Note the NXDOMAIN status which is wrong - the name does exist!

docker-robott commented 5 years ago

Issues go stale after 90d of inactivity. Mark the issue as fresh with /remove-lifecycle stale comment. Stale issues will be closed after an additional 30d of inactivity.

Prevent issues from auto-closing with an /lifecycle frozen comment.

If this issue is safe to close now please do so.

Send feedback to Docker Community Slack channels #docker-for-mac or #docker-for-windows. /lifecycle stale

Habbie commented 5 years ago

Docker Desktop (Mac), Community, Version 2.0.0.3 (31259), Channel: stable, 8858db33c8, Engine: 18.09.2.

Issue still present.

dziemba commented 5 years ago

/remove-lifecycle stale

djs55 commented 5 years ago

@matthiasr thanks very much for the clear bug report and repro scripts. I believe the error is in the DNS forwarder inside https://github.com/moby/vpnkit so I've created a candidate fix and a unit test for it.

I'll keep you all informed of progress.

djs55 commented 5 years ago

There's a development build with the candidate fix in, if you'd like to try it: https://download-stage.docker.com/mac/edge/32461/Docker.dmg

When I try @dziemba 's example queries the UDP -> TCP fallback seems to work:

/ # dig SRV hugedns.test.dziemba.net
;; Truncated, retrying in TCP mode.
...
;; ANSWER SECTION:
hugedns.test.dziemba.net. 7 IN  SRV 0 5 8080 www404.xxxxxxxxxxxxxxxxxxxxxxxxxxxxxxxxxxxxxxxxxxxxxxxxxxx.example.com.
...

However I notice only 55 records are returned rather than 420. So I think the TCP fallback issue is fixed but there appears to be a separate issue about the total number of records returned.

Edited to add: The separate issue about the total number of records returned is Mac-specific. On Windows I see the full 420 records.

pievis commented 4 years ago

Error is still present to latest version and makes impossible to work with VPN settings, no workaround yet found that works. @djs55 sadly your build link is broken :(

details:

{
  "id": "750BBD41-DE00-4A94-B1AD-4B026218DE43",
  "date": "2020-11-10 19:52:06.008933 +0000 UTC",
  "os": "macOS 10.15.7",
  "os_label": "osx/10.15.x",
  "app_version": "2.5.0.1",
  "app_channel": "stable",
  "engine_version": "19.03.13",
  "compose_version": "1.27.4",
  "kubernetes_version": "v1.19.3",
  "credhelper_version": "0.6.3",
  "notary_version": "0.6.1",
  "vpnkit_version": "ea9dbeaf887f5dad8391f4a34d127501fb6bbf64",
  "hyperkit_version": "v0.20200224-44-gb54460"
}
kevinAlbs commented 3 months ago

I may be experiencing a related issue.
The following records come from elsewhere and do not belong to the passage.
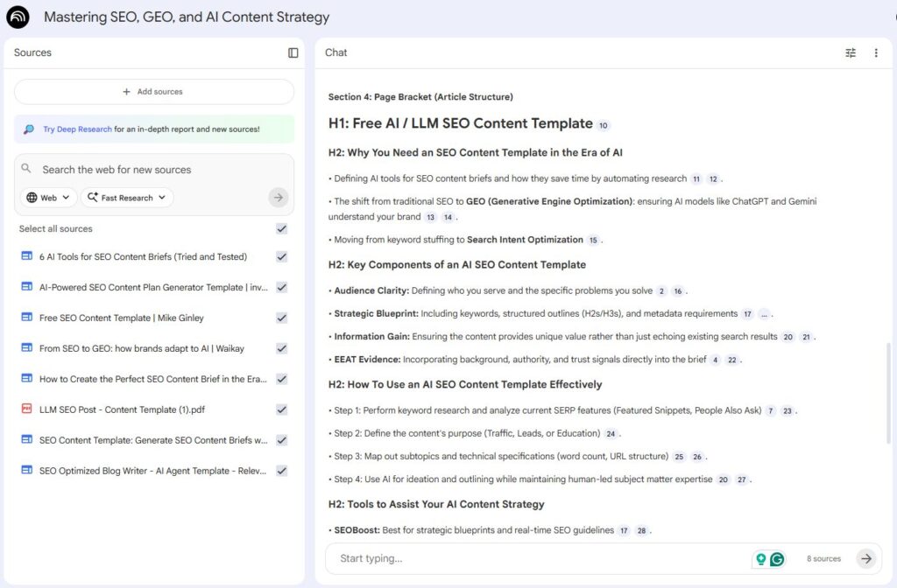Expand the collapsed citations after Strategic Blueprint
This screenshot has height=588, width=897.
coord(764,314)
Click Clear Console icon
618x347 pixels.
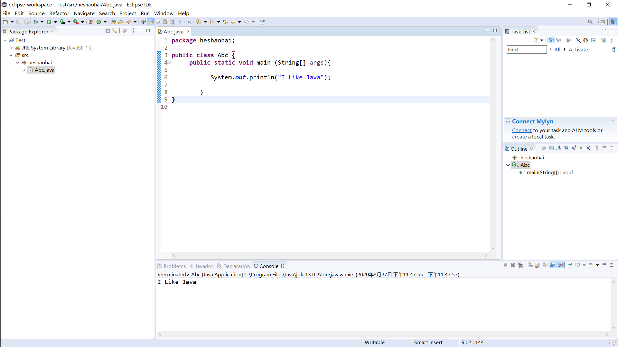coord(530,265)
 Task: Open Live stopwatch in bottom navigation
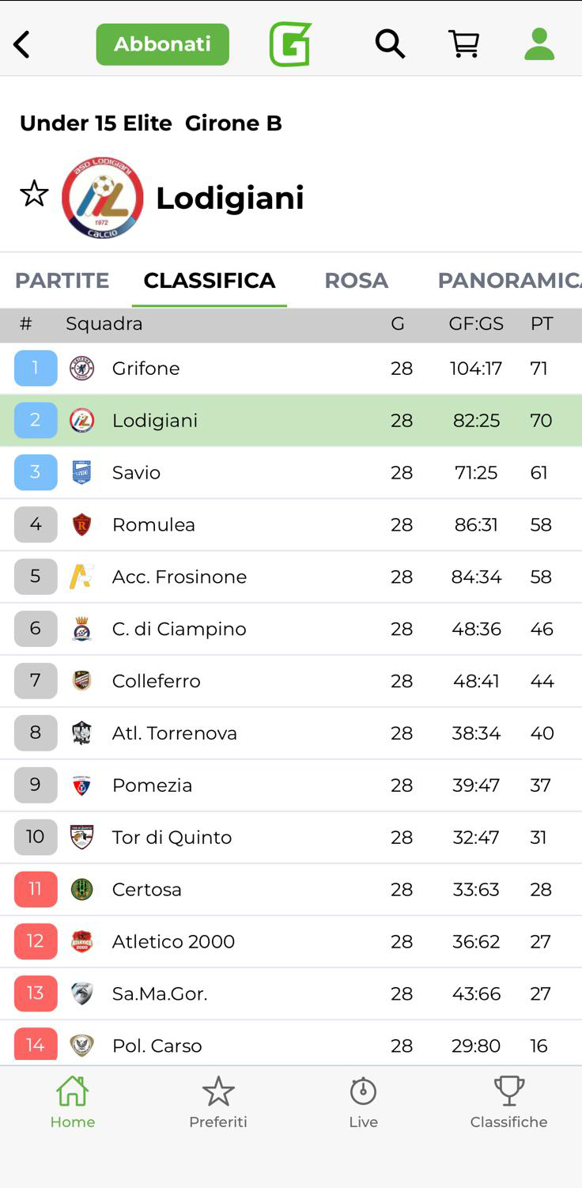[364, 1102]
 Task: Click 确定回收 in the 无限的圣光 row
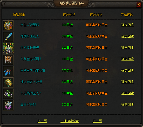click(128, 93)
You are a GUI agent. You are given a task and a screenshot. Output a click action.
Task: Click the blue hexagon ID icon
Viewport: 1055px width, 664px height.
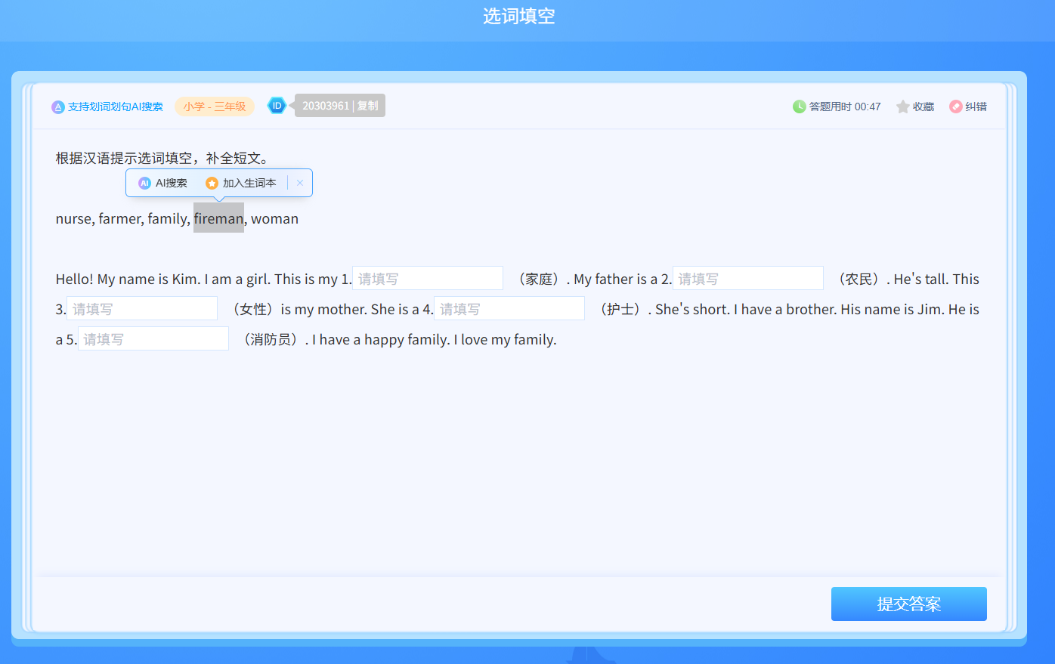(x=277, y=106)
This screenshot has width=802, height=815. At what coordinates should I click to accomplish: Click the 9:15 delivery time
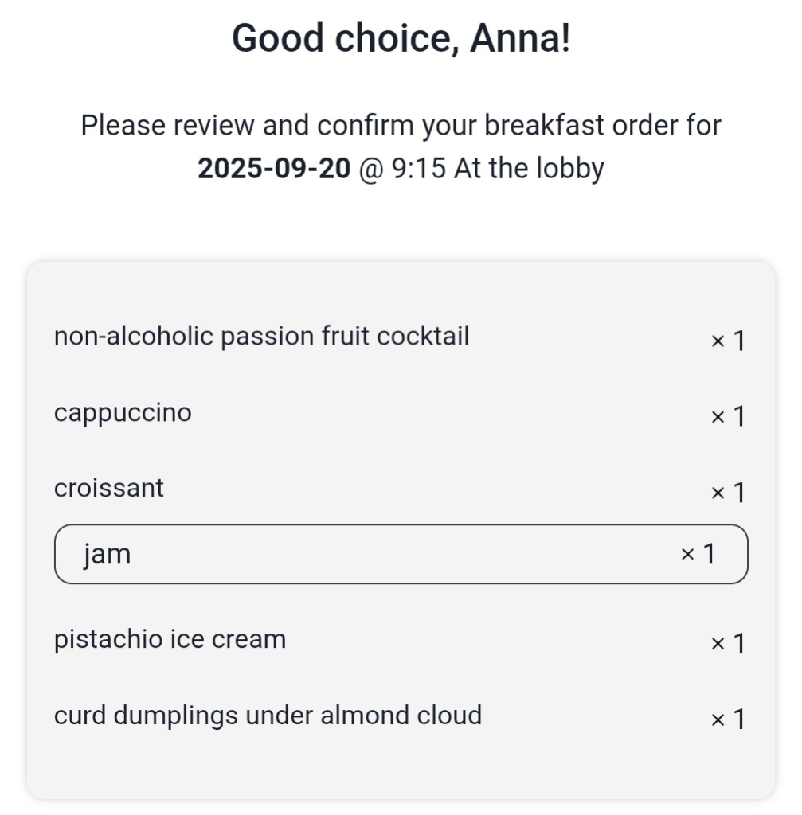[x=419, y=169]

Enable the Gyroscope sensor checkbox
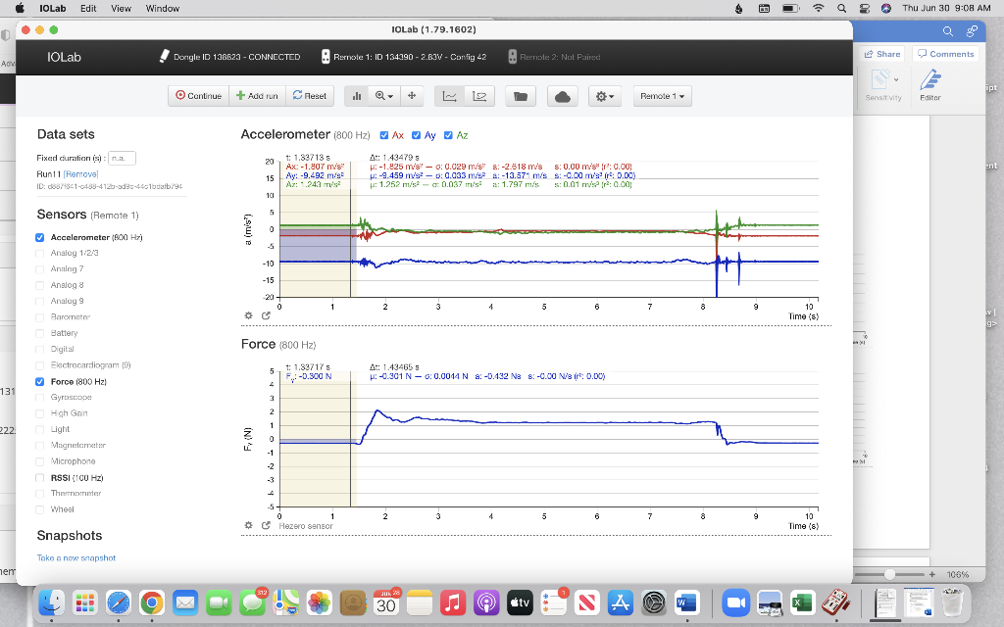pos(39,398)
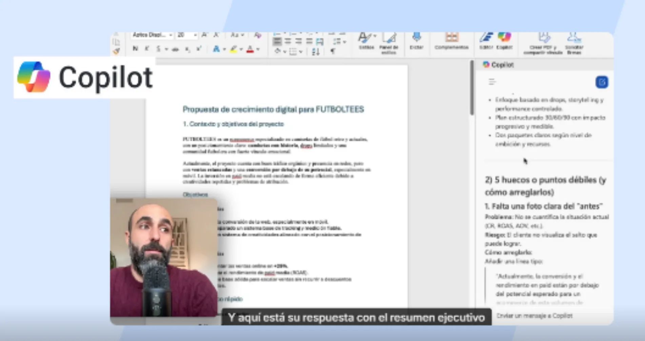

When running SRV lookup in a Docker container with a host using Cloudflare WARP, results appear missing.

% warp-cli --version
warp-cli 2024.6.474.0
% docker run --rm -it alpine:3.19
/ # apk add --quiet bind-tools
/ # dig +short SRV _mongodb._tcp.test1.kevinalbs.com | wc -l
9

30 records are expected. When run on the host:

 dig +short SRV _mongodb._tcp.test1.kevinalbs.com | wc -l
      30

A packet capture on the container suggests the results are truncated, however the TC bit is not set.